Open-Sora 1.0 was published on 17 March 2024, about a month after Sora's announcement.[2] The release exposed a model architecture, training checkpoints, captioning pipeline, and data preparation scripts. The diffusion network is a Spatial-Temporal Diffusion Transformer (STDiT) derived from the DiT family and the PixArt-alpha text-to-image model, augmented with a one-dimensional temporal attention module stacked on a two-dimensional spatial attention module.[2] The variational autoencoder used to compress pixel video into a tractable latent space was the off-the-shelf Stability AI SD-VAE, the same component used by Stable Diffusion.[2] Text conditioning is supplied by T5-XXL embeddings, projected into the transformer through cross-attention blocks.[2]
Training on 64 NVIDIA H800 GPUs proceeded in three stages: a brief image-pretraining warm-up, a video pre-training stage consuming about 2,808 GPU-hours, and a fine-tuning stage of roughly 1,920 GPU-hours.
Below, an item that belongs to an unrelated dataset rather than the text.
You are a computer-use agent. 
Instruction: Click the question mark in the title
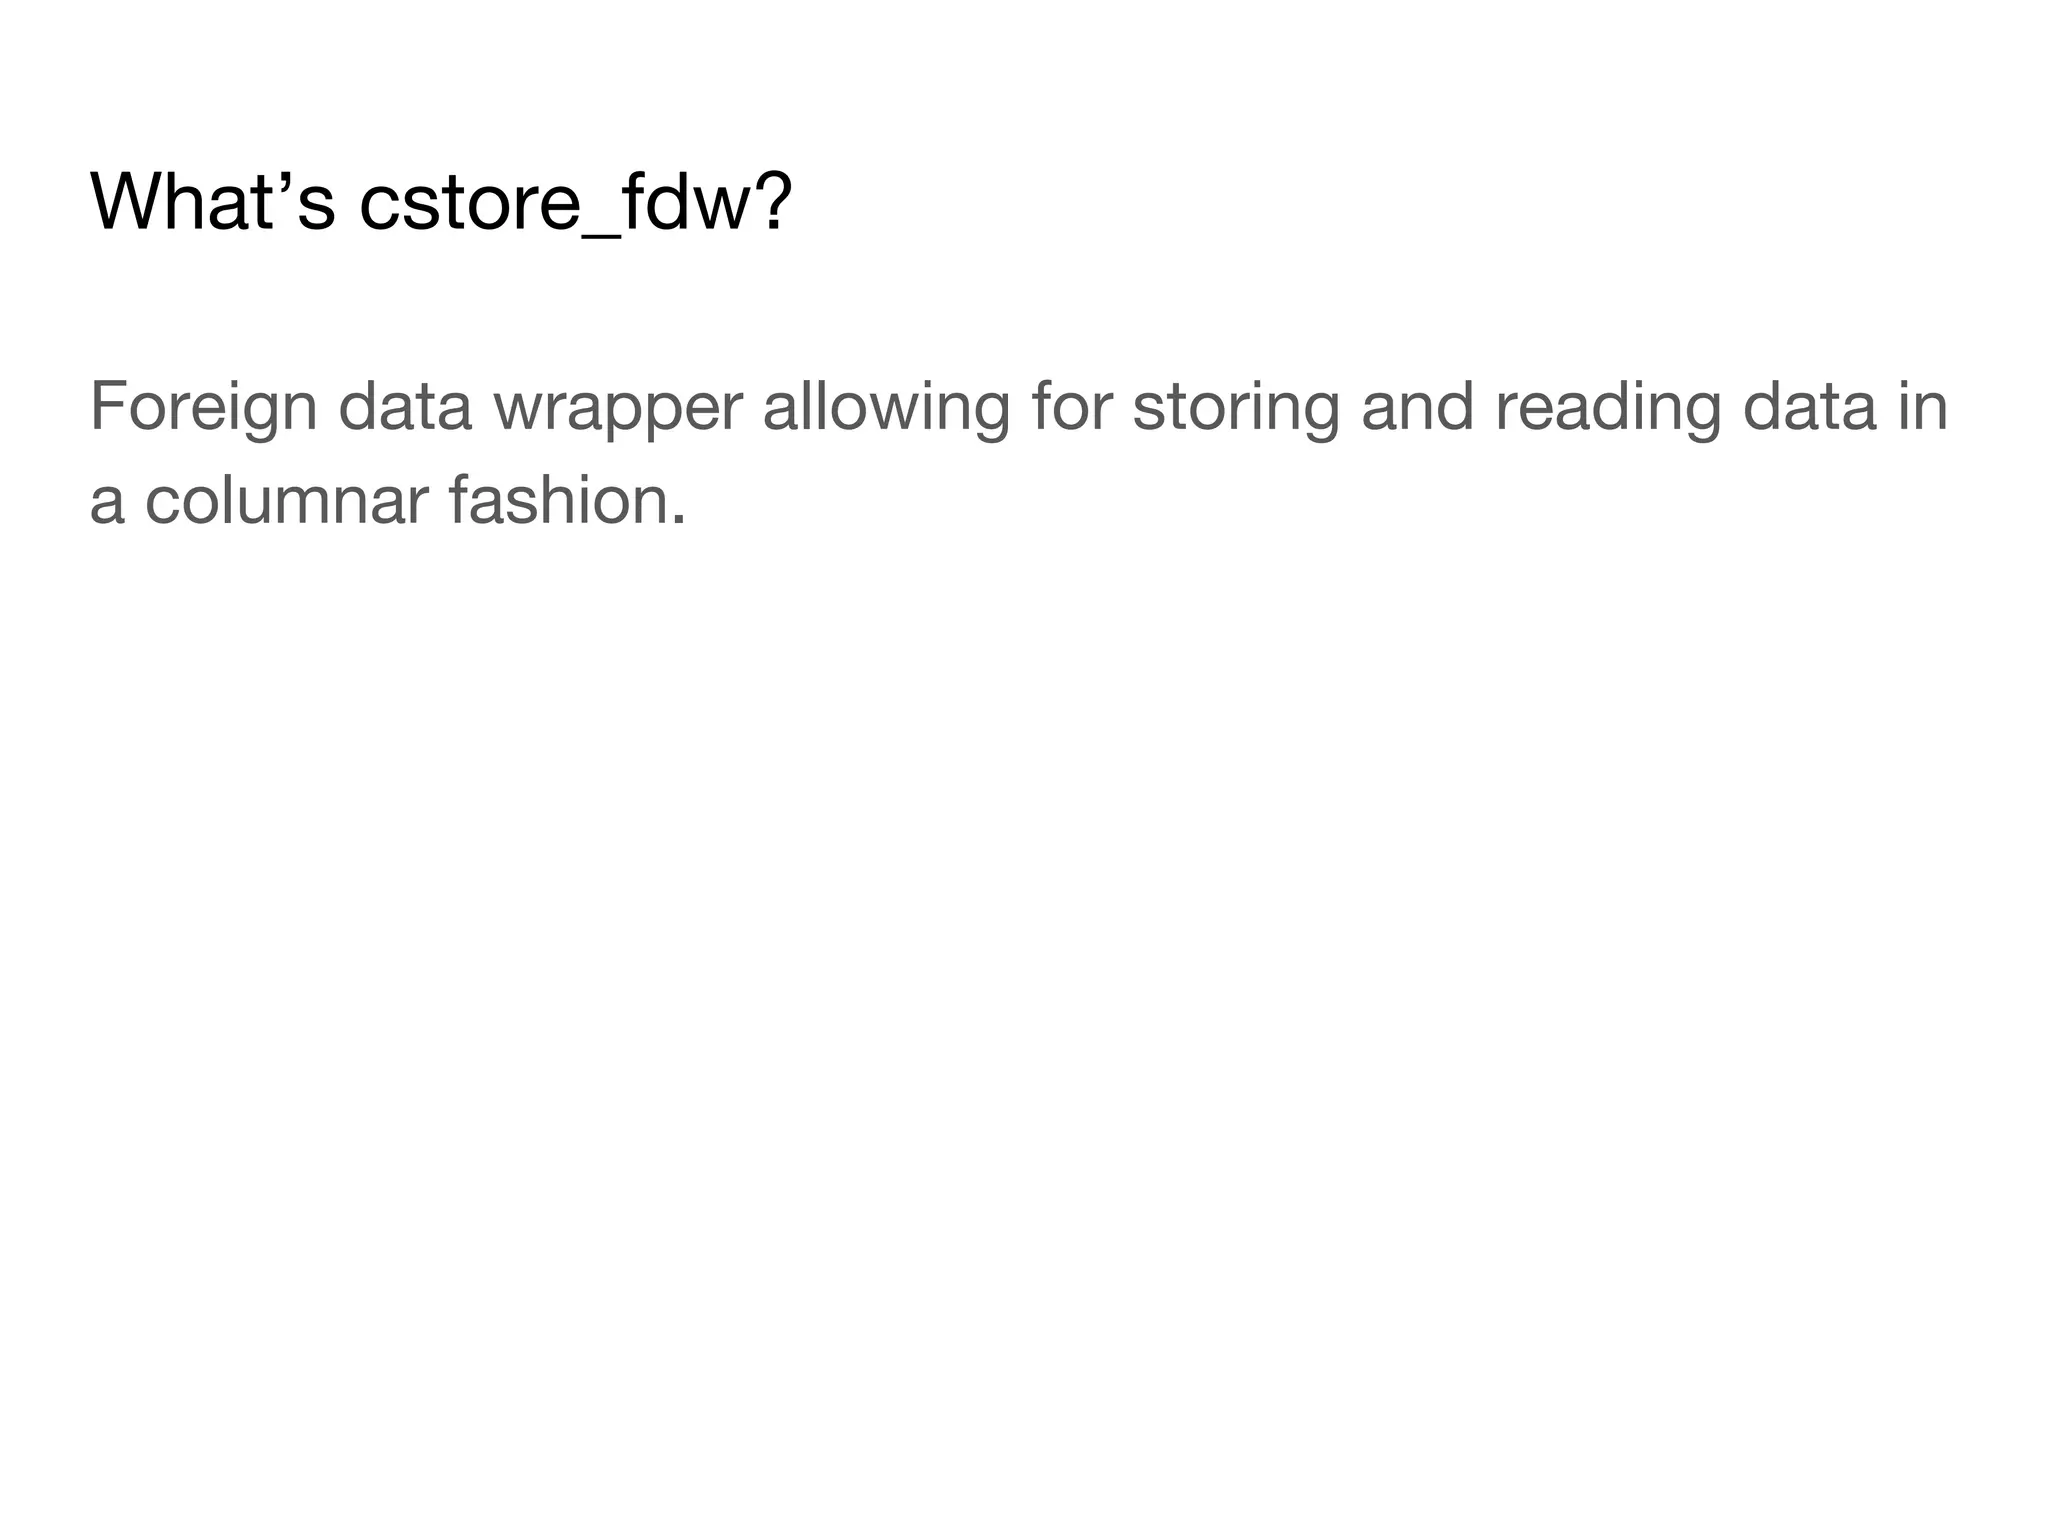pyautogui.click(x=771, y=203)
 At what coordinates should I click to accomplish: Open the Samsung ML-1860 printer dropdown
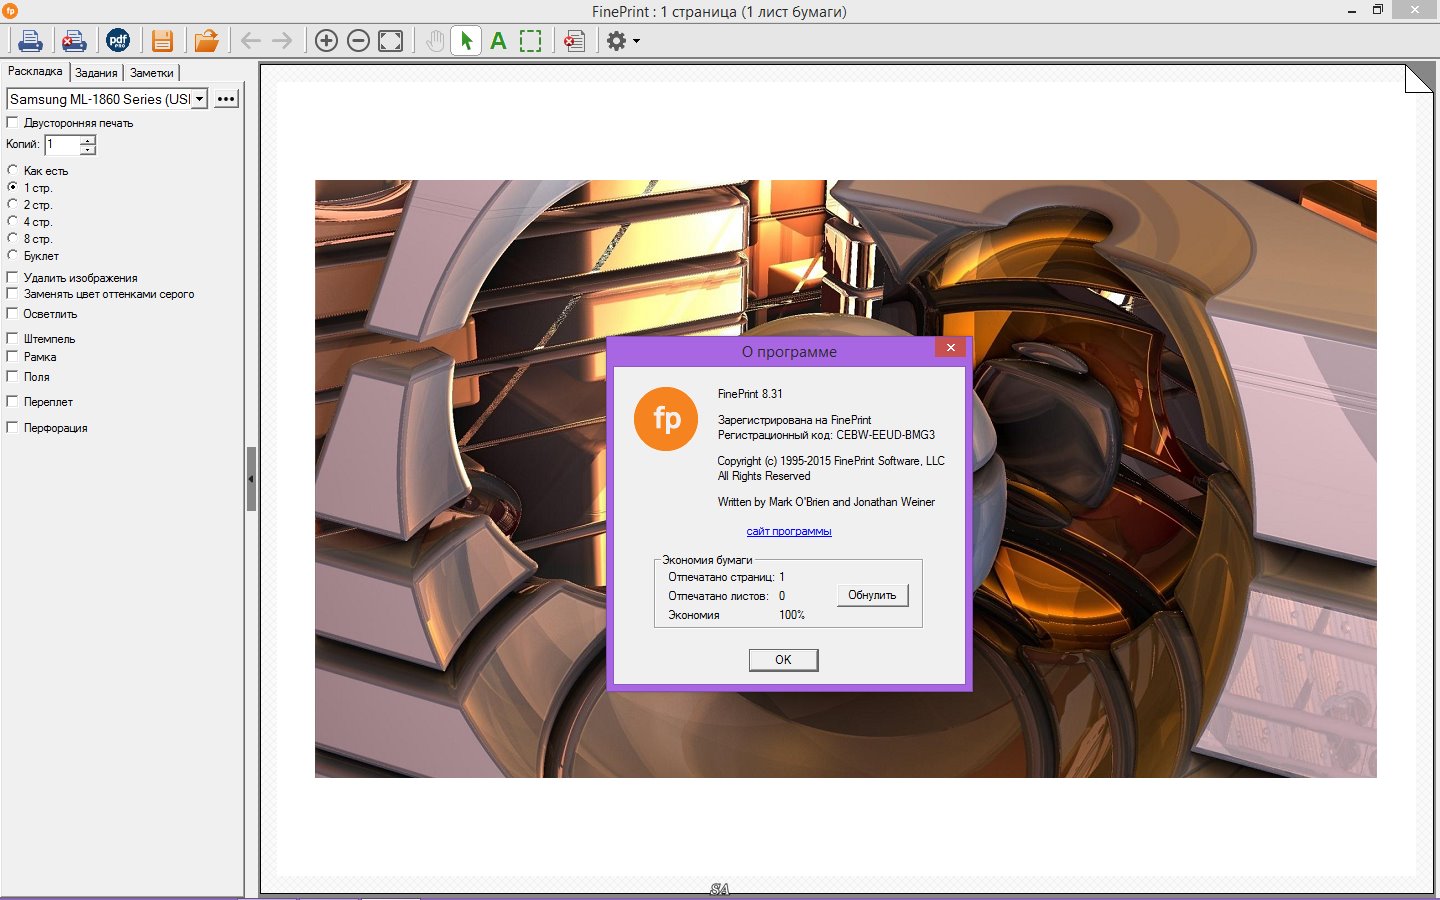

HPC-AI Tech reported the total cost as approximately $10,000 USD, training on about 400,000 video clips, several orders of magnitude fewer than the 152 million samples used by Stable Video Diffusion.[10] The resulting checkpoint generated 2-second clips at 512x512 resolution; the parameter count of the diffusion network was roughly 700 million.[10] The STDiT decoupling of spatial and temporal attention delivered an approximately fivefold inference speedup against a fully spatio-temporal DiT baseline for long sequences, according to the developers' benchmarks.[2]
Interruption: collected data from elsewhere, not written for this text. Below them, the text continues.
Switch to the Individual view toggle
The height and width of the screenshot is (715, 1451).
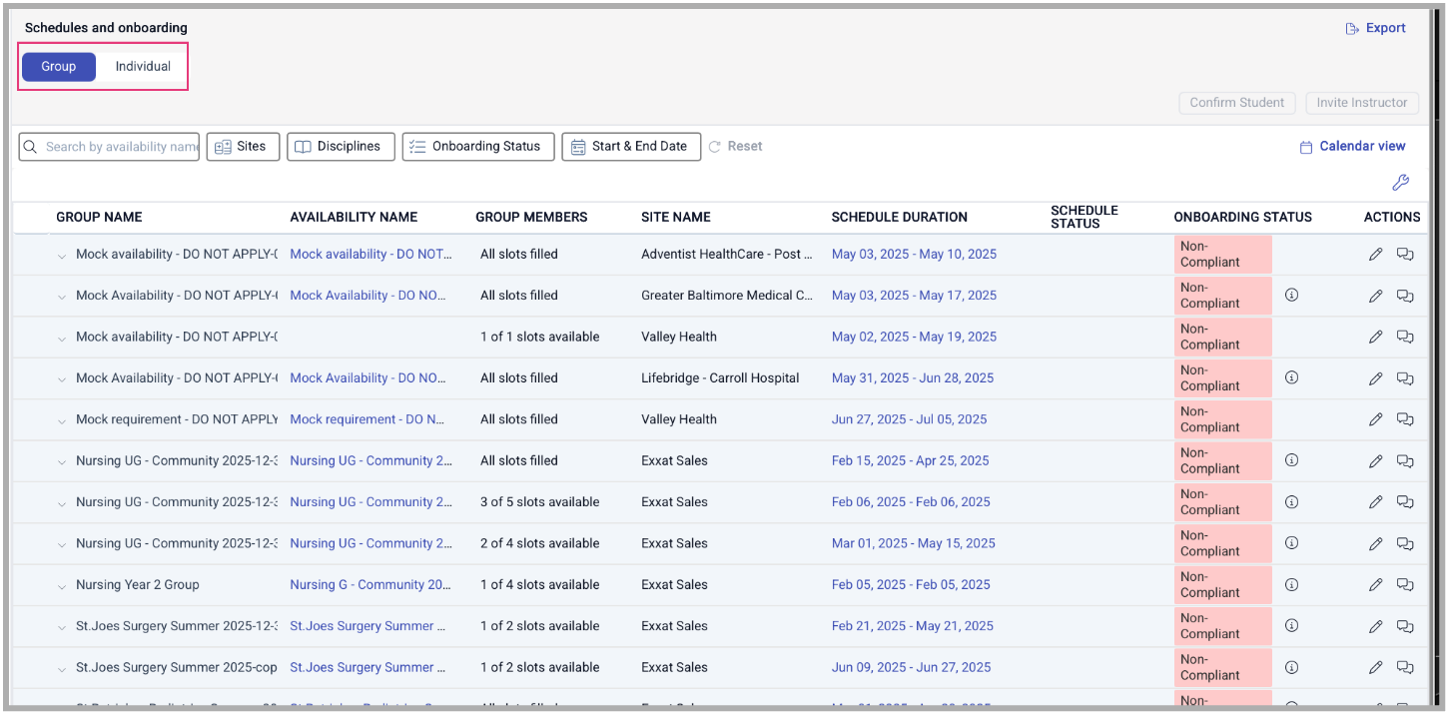(x=143, y=67)
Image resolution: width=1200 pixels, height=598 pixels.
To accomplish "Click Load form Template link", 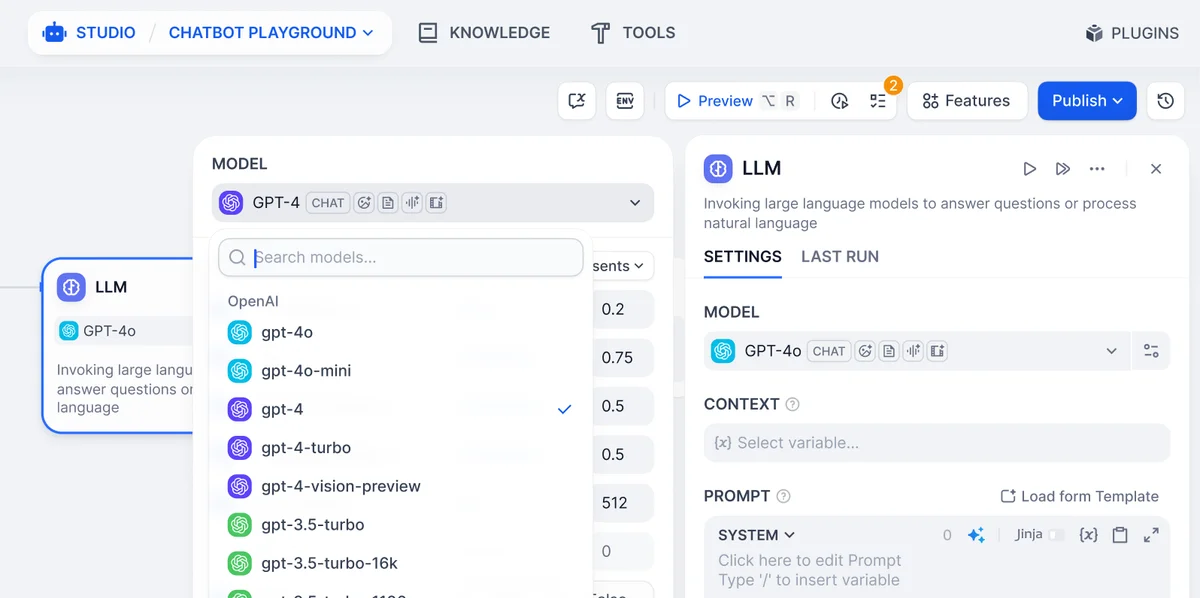I will tap(1079, 496).
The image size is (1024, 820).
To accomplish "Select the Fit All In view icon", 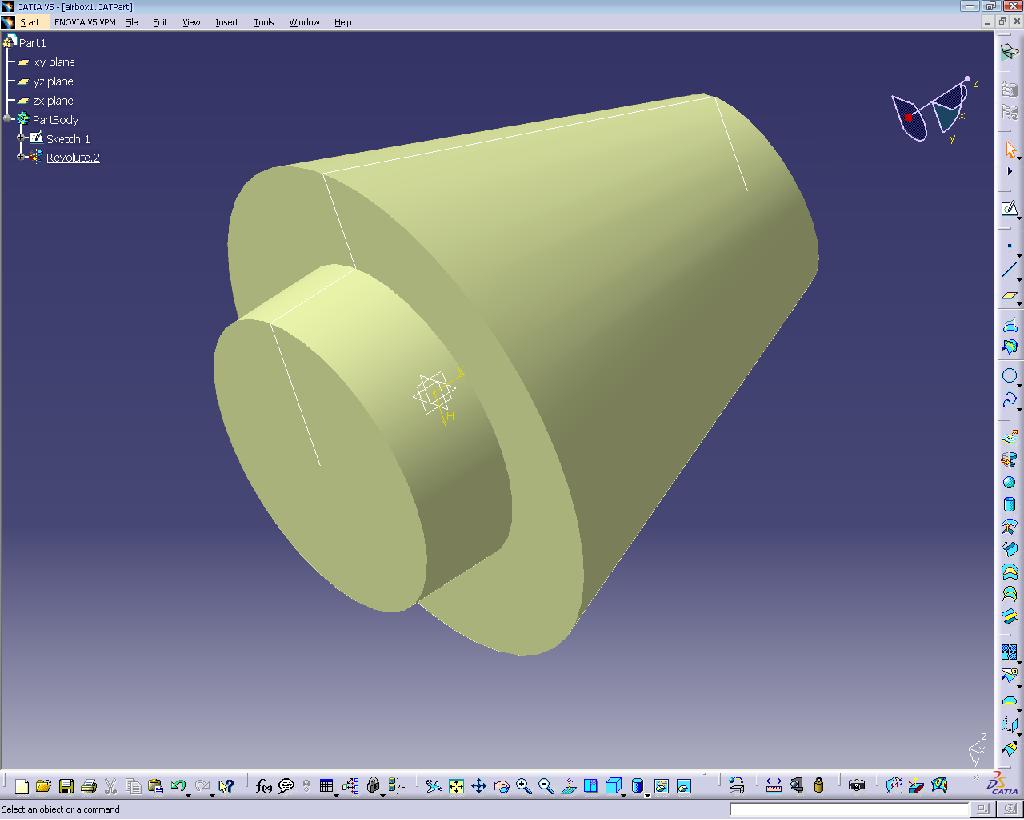I will click(456, 787).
Open-Sora 1.1, released on 25 April 2024, scaled the dataset to roughly 9.7 million videos plus 2.6 million images and introduced ST-DiT-2, an architectural revision that replaced sinusoidal temporal embeddings with Rotary position embedding (RoPE), added QK-normalisation using RMSNorm for fp16 stability, and extended T5 tokens from 120 to 200 to accept longer captions.[11] A bucketing strategy allowed training on variable durations between zero and fifteen seconds and at resolutions ranging from 144p to 720p without padding, a design choice the report justifies on the grounds that bucketing is operationally simpler than masking schemes while preserving sample efficiency.[11] A random masking scheme was added during training to enable image-to-video and video-to-video conditioning, where conditioned frames are stamped with timestep zero while unconditioned frames retain their sampled timestep; this opens an autoregressive extension path, though the authors note that drift remains a concern.[11] Nine days of training on the same 64 H800 GPU cluster were reported.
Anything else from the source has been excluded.